The next day Olive questioned Cathy about producing the tapes so quickly. “Do you know what a Mormon is?” Cathy countered, smiling.

“Sure. They all live in Salt Lake City.”

“Wrong,” Cathy answered, her eyes laughing. “There’s at least one right here in Franklin.”

And so began a new chapter in Olive’s life. A few days later Cathy introduced her to a pair of sister missionaries, who made daily visits and soon proposed bringing in the elders to administer to her.

“OK,” Olive told them. “Just make sure that your elders know that I am not a Mormon and never will be.” Several weeks later when Olive was discharged from the hospital and her casts came off, she was baptized. Franklin had another Latter-day Saint.

“What was so convincing was that they cared about me, even though I was a middle-aged stranger who was flat on my back and bitter about it.

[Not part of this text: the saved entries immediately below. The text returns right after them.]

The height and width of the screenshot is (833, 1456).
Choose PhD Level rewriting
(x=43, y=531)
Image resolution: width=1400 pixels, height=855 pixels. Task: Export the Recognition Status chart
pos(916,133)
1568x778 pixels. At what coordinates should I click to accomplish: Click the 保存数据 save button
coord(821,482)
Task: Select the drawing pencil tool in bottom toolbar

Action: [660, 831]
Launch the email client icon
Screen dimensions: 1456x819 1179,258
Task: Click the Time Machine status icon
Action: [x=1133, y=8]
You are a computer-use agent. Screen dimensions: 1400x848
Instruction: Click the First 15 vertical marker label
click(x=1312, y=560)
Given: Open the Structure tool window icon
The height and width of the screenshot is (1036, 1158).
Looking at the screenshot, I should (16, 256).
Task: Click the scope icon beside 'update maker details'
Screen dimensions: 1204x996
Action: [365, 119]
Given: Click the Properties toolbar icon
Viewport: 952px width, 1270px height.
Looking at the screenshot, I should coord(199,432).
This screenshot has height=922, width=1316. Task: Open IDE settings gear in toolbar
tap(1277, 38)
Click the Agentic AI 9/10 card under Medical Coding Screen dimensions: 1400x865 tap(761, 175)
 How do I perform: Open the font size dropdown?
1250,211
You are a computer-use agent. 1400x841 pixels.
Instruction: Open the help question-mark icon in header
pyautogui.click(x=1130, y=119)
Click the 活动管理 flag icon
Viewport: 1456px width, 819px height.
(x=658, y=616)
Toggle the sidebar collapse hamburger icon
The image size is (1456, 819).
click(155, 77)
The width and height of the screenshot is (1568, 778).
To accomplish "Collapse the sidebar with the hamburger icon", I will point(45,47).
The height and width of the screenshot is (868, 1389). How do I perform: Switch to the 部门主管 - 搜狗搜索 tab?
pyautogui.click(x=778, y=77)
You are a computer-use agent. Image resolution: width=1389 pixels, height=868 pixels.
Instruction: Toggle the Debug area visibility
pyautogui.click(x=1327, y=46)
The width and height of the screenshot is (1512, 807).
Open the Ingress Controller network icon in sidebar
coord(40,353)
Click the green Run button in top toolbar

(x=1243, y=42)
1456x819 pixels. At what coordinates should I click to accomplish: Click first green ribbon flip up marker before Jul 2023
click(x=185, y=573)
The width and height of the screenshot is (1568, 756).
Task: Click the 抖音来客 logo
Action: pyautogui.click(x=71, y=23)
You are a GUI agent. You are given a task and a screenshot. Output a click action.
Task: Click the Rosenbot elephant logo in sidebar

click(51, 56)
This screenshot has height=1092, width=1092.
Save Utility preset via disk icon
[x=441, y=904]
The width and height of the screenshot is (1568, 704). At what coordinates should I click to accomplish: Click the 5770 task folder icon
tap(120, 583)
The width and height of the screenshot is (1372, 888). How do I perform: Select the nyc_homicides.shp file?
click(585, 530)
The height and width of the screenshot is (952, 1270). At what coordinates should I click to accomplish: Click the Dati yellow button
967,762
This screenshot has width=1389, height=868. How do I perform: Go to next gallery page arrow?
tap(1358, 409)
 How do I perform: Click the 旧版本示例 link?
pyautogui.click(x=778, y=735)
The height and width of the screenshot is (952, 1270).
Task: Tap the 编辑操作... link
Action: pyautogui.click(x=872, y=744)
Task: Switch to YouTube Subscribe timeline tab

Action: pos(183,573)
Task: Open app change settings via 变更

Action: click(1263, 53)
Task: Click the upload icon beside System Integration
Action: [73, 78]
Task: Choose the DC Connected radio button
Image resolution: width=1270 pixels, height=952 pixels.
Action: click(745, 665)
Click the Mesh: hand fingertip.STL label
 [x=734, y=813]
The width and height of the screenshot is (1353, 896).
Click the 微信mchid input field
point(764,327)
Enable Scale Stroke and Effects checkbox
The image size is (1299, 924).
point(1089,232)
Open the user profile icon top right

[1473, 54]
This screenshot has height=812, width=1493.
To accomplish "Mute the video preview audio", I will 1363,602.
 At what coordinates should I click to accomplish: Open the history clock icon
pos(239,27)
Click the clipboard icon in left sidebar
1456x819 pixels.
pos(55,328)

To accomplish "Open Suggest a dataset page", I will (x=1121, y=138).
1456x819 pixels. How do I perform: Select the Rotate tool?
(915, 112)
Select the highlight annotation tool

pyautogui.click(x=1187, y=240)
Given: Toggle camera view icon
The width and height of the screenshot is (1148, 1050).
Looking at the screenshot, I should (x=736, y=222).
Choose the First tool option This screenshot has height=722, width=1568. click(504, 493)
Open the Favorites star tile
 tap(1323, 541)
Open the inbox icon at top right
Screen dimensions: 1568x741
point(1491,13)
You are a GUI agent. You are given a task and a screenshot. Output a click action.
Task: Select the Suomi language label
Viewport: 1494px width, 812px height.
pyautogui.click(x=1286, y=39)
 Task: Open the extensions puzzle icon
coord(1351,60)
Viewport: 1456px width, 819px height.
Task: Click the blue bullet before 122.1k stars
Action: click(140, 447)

They loved me into the Church, and because of that I quit mourning for what could not be and began to think about my eternal possibilities.”

Soon Olive became a telephone reassurance lady for the Johnson County Senior Citizens’ Center, calling the homebound to see that their needs were being met and that they were safe and happy. She continued to work for legislation on behalf of senior citizens and the handicapped (although she insists that she is not handicapped, only “inconvenienced”). Her dedicated work has won her a nomination for the Ivy Award for Outstanding Service, as well as several commendations from the Indianapolis mayor’s office and many other civic groups.

In March 1983, no longer able to care for herself, Olive moved into a nursing home. But she hasn’t let that curtail her activities. Each month she does her visiting teaching by mail and telephone and continues to write letters of love and encouragement to home-bound senior citizens.

“Olive is one of the greatest women in our ward,” says Terilee Jensen, Olive’s Relief Society president. “She is a lady of rare courage and compassion.”

  • Elaine Lattimore is the Cultural Refinement teacher in the Indianapolis (Indiana) First Ward.